PROVIDED MATERIAL:
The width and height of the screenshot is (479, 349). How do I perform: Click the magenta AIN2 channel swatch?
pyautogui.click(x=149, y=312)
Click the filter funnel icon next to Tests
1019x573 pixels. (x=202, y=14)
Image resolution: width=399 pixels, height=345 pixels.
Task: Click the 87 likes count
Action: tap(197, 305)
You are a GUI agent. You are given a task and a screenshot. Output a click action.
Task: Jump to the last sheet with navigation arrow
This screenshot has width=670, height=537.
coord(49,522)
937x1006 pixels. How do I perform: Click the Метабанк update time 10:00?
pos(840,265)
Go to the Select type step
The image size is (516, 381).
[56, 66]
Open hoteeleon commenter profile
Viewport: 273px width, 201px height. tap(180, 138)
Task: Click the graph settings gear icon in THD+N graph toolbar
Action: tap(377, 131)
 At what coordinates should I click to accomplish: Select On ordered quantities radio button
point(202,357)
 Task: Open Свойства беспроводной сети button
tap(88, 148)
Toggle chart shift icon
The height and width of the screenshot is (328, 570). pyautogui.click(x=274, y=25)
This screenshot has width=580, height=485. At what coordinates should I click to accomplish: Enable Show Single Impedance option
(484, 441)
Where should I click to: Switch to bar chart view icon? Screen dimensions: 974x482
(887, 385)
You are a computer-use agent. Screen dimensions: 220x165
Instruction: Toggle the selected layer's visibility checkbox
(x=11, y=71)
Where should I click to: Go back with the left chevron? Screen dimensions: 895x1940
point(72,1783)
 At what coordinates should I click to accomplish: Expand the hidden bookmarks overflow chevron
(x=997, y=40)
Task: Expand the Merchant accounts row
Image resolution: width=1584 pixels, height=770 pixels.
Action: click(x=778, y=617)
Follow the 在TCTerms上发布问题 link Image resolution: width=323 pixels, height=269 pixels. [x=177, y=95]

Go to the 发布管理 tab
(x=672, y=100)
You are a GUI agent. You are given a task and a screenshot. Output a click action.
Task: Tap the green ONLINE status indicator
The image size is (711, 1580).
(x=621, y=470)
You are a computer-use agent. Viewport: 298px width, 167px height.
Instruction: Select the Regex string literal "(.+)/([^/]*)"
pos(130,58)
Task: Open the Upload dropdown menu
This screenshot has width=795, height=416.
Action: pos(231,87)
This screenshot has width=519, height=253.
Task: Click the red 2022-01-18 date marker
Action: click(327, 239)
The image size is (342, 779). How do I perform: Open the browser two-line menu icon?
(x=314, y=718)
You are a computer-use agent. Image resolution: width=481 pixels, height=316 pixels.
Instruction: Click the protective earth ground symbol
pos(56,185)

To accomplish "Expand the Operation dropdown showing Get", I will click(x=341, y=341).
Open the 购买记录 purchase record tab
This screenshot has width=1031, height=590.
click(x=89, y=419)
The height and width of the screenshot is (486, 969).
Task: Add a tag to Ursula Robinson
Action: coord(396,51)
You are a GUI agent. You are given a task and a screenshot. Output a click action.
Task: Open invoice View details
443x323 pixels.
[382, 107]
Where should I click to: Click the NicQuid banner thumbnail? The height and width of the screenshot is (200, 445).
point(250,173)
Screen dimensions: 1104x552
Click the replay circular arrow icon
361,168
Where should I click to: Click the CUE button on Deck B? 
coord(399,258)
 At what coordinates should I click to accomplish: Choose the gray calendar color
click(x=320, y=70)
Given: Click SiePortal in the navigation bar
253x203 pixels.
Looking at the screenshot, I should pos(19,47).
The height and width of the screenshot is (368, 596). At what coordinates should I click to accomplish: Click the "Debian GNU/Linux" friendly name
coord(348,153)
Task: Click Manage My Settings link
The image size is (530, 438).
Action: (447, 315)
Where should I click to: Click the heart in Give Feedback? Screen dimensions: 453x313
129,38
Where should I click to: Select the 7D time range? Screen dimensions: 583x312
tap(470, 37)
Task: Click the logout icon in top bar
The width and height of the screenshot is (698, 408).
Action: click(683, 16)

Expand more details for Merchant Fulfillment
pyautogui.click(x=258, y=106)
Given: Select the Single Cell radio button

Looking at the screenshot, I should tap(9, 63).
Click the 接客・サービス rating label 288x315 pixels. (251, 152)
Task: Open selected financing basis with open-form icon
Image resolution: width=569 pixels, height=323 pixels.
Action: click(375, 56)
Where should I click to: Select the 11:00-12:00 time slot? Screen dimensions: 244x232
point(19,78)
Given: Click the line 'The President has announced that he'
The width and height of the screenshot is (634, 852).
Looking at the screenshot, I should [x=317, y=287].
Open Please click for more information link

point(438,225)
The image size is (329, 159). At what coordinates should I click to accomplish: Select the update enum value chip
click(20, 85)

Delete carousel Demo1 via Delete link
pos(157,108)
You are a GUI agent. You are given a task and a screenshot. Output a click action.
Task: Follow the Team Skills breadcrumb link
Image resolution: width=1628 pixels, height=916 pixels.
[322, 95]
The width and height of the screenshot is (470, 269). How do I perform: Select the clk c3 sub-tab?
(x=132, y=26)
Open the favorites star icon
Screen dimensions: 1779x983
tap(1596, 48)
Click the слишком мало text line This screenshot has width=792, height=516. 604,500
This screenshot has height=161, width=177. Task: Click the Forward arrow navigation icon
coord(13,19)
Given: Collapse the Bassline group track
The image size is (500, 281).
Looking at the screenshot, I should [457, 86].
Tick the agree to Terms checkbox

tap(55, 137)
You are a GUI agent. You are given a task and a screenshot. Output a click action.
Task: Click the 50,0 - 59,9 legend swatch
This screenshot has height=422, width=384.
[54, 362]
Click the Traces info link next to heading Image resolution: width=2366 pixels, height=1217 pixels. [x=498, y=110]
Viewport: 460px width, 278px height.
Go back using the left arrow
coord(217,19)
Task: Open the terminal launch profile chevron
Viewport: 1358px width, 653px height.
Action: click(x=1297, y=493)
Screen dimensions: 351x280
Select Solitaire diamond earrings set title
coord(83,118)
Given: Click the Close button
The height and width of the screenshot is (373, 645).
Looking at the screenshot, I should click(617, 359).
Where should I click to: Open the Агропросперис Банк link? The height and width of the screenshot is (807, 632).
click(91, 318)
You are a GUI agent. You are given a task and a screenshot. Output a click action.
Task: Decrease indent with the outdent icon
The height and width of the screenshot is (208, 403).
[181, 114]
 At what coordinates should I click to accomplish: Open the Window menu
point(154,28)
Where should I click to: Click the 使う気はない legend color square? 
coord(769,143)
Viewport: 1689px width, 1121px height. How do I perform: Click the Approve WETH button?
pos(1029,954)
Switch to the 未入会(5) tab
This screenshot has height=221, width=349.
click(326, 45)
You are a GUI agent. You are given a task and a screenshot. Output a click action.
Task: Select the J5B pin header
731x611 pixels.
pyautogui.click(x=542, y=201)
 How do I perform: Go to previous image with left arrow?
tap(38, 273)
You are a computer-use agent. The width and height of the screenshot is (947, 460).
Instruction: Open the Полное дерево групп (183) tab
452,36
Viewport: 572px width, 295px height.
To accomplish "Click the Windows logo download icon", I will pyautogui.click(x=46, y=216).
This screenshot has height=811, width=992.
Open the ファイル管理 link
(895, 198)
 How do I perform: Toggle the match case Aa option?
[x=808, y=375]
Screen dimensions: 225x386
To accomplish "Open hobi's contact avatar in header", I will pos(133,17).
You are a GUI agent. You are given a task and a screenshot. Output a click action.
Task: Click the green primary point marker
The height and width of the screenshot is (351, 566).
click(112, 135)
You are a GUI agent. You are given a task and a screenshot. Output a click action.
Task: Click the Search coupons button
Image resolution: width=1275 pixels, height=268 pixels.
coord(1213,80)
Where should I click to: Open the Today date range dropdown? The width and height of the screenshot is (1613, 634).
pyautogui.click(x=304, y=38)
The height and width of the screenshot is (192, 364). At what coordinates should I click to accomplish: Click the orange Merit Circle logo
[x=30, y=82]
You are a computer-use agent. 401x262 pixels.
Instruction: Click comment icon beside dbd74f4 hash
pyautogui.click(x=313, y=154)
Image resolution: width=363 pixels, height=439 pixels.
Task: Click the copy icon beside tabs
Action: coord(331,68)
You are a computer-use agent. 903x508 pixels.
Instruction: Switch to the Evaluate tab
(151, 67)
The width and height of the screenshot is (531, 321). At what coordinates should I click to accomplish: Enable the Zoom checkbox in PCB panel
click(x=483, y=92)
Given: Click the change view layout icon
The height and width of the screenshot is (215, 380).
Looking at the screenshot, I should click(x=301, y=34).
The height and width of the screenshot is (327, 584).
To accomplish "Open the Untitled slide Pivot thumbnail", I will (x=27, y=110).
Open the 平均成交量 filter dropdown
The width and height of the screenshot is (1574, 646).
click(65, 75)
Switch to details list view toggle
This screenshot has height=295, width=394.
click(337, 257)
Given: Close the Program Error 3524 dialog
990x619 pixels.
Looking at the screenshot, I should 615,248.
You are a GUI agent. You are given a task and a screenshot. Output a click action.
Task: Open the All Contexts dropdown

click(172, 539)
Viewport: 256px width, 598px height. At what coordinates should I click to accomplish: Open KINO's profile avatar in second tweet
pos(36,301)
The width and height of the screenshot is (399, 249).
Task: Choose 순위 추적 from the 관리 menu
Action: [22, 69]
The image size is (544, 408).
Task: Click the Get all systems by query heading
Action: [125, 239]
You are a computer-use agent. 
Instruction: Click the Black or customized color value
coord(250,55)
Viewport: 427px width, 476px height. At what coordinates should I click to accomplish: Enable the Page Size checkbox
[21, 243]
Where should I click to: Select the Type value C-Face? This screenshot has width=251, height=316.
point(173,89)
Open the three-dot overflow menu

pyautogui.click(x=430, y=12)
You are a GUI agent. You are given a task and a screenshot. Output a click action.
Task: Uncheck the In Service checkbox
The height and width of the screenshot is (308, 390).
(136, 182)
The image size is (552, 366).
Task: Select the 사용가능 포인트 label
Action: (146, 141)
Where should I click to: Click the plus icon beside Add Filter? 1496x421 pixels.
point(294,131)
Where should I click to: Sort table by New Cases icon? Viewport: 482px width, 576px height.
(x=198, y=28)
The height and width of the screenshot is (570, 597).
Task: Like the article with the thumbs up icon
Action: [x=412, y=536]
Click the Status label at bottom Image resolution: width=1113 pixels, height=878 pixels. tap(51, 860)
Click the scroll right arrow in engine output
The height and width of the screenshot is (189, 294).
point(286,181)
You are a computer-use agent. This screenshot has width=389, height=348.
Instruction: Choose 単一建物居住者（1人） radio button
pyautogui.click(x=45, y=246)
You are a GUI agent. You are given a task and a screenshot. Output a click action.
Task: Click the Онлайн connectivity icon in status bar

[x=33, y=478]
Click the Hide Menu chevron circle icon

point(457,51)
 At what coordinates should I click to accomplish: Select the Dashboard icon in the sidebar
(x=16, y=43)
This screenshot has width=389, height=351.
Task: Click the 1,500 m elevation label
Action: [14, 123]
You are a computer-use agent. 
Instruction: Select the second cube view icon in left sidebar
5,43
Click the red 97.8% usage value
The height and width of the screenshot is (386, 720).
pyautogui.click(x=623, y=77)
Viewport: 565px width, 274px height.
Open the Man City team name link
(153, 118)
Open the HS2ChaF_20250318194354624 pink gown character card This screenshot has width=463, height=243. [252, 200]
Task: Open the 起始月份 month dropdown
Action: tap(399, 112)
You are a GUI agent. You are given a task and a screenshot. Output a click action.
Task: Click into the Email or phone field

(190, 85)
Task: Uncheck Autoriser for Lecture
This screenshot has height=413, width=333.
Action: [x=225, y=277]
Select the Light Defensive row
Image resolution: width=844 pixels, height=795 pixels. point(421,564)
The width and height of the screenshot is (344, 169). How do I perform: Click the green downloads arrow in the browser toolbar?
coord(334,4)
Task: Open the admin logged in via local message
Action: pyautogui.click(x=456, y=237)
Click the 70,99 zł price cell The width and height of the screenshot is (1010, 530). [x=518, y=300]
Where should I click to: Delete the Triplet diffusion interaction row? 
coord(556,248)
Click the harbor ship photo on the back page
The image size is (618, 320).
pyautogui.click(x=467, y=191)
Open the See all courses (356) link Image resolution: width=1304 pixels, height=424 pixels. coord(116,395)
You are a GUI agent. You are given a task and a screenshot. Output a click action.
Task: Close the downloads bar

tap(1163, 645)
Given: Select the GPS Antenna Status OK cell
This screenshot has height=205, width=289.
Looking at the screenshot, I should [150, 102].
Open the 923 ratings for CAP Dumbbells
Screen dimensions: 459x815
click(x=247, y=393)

GOAL OF THE EXERCISE:
The response is to be a bare number: the tally of lines in the listing above with the word "computer".

RESPONSE TO THIS TASK:
9